When inflation moves, everything from mortgage rates to stock portfolios is impacted.

Trillions of dollars shift in seconds.

This is the key to making bold, profitable moves.

And if you know how to read the CPI report, you can get ahead of the market, not just react to it.

CPI's Impact on Markets

CPI tracks the average price consumers pay for everything food, housing, energy, transportation.

It’s the ultimate measure of purchasing power.

Rising CPI leads to higher interest rates, expensive borrowing, and squeezed growth stocks.

Falling CPI signals lower rates, cheaper borrowing, and soaring growth stocks.

For example, when inflation spikes, the Fed steps in to control it by raising rates.

This impacts everything higher rates mean consumers and businesses borrow less, spending decreases, and stock prices often fall, especially for growth stocks.

On the flip side, when inflation cools, like it did in February, the Fed cuts rates.

This gives a boost to stocks, particularly in sectors like tech.

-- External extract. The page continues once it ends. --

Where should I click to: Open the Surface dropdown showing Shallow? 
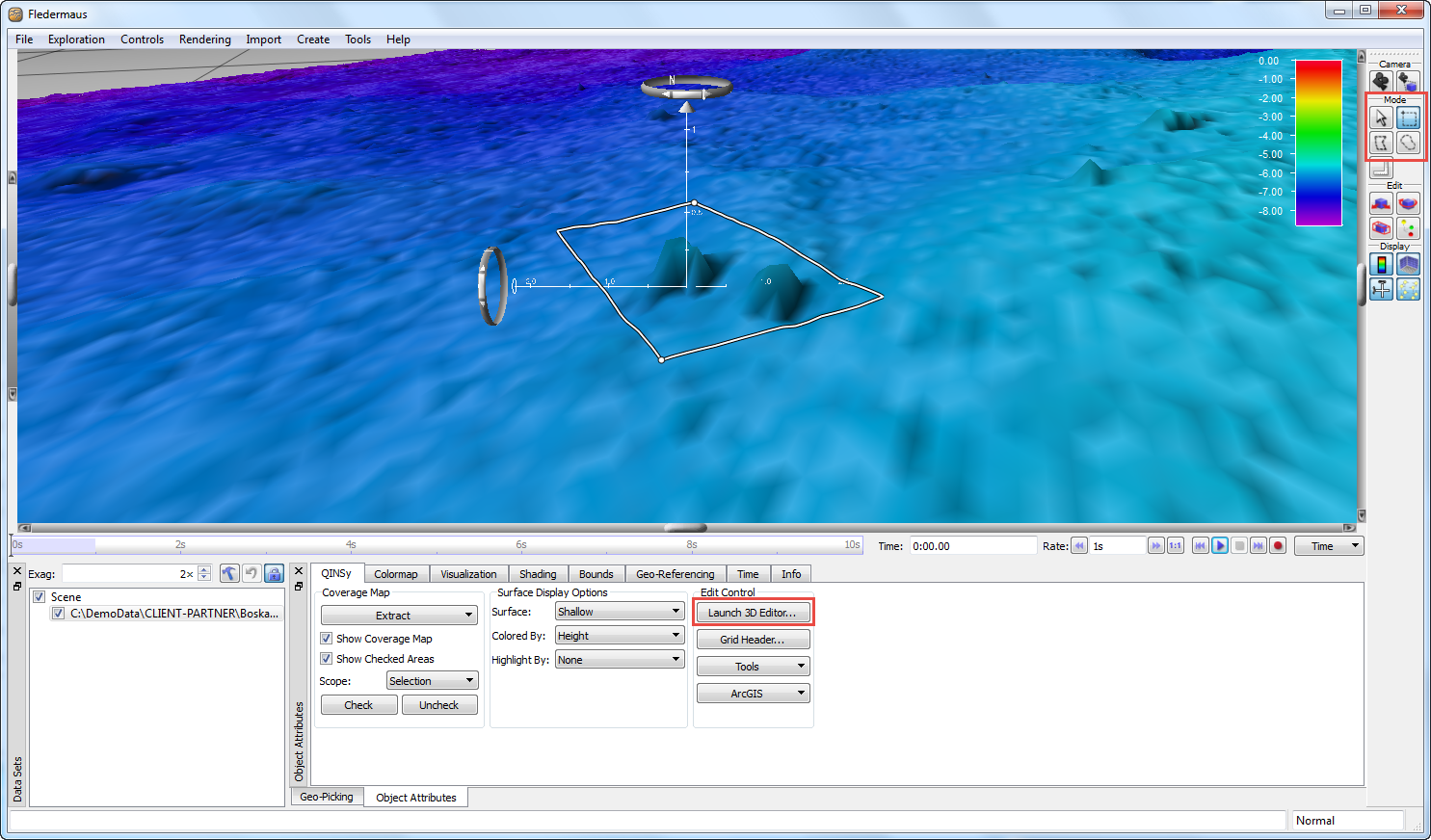619,612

In February’s report, we saw CPI at 2.8%, and core CPI at 3.1%.

The immediate market reaction?

S&P 500 up 0.49%, Nasdaq surged 1.9%, and tech giants like Microsoft saw a 4.2% jump in a single day.

This is a prime example of how falling inflation gives the market a shot of adrenaline.

Inflation Spike? Play Defense

When CPI rises, the Fed usually raises rates to slow down the economy.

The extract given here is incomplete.